El aumento de la demanda de electricidad está impulsado por varias tendencias convergentes, en particular la expansión continua de la inteligencia artificial y los centros de datos.
“El crecimiento de la IA continúa acelerándose”, afirmó Hiroyuki Taki, desarrollador de negocios de Albemarle. “Los centros de datos requieren mucha más electricidad que los sistemas digitales anteriores, por lo que esa demanda está aumentando.”

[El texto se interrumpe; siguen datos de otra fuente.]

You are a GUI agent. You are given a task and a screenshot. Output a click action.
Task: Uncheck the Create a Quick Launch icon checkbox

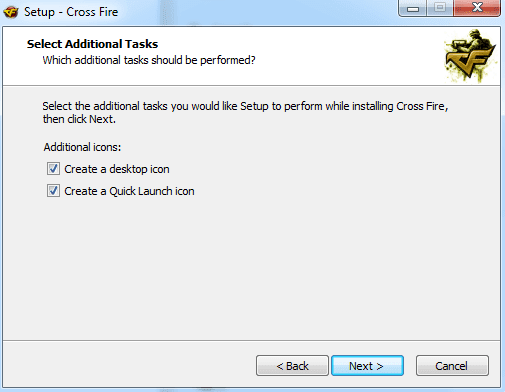53,191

A diferencia de los entornos informáticos anteriores, que dependían de servidores más pequeños y distribuidos, la infraestructura actual de la nube y la IA opera en instalaciones a gran escala llenas de equipos informáticos de alto rendimiento que funcionan continuamente y requieren una refrigeración significativa. Como resultado, los centros de datos se encuentran entre los tipos de edificios con mayor consumo energético. Según el Departamento de Energía de EE. UU., los centros de datos pueden consumir entre 10 y 50 veces más electricidad por superficie que un edificio comercial de oficinas.
Además, a diferencia de las plantas de energía, que generan electricidad de forma continua, los centros de datos y otros grandes consumidores requieren una cantidad significativa de energía en determinados momentos. Ese desequilibrio hace que el almacenamiento de energía sea esencial.
“La demanda de electricidad no es constante”, comentó Taki. “Se necesitan enormes cantidades de electricidad en ciertos momentos, y las centrales eléctricas no siempre pueden controlar ese momento. Las baterías ayudan a almacenar energía y a suministrarla cuando se necesita”.
Las baterías pueden suministrar capacidad durante los momentos de mayor demanda, lo que reduce la carga en la red, evita apagones y retrasa la necesidad de actualizar la infraestructura de la red, como las líneas eléctricas y las centrales eléctricas. Actualmente, también son la única forma de almacenamiento de energía que puede instalarse en el mismo plazo que los centros de datos, lo que los hace esenciales para el crecimiento de la IA.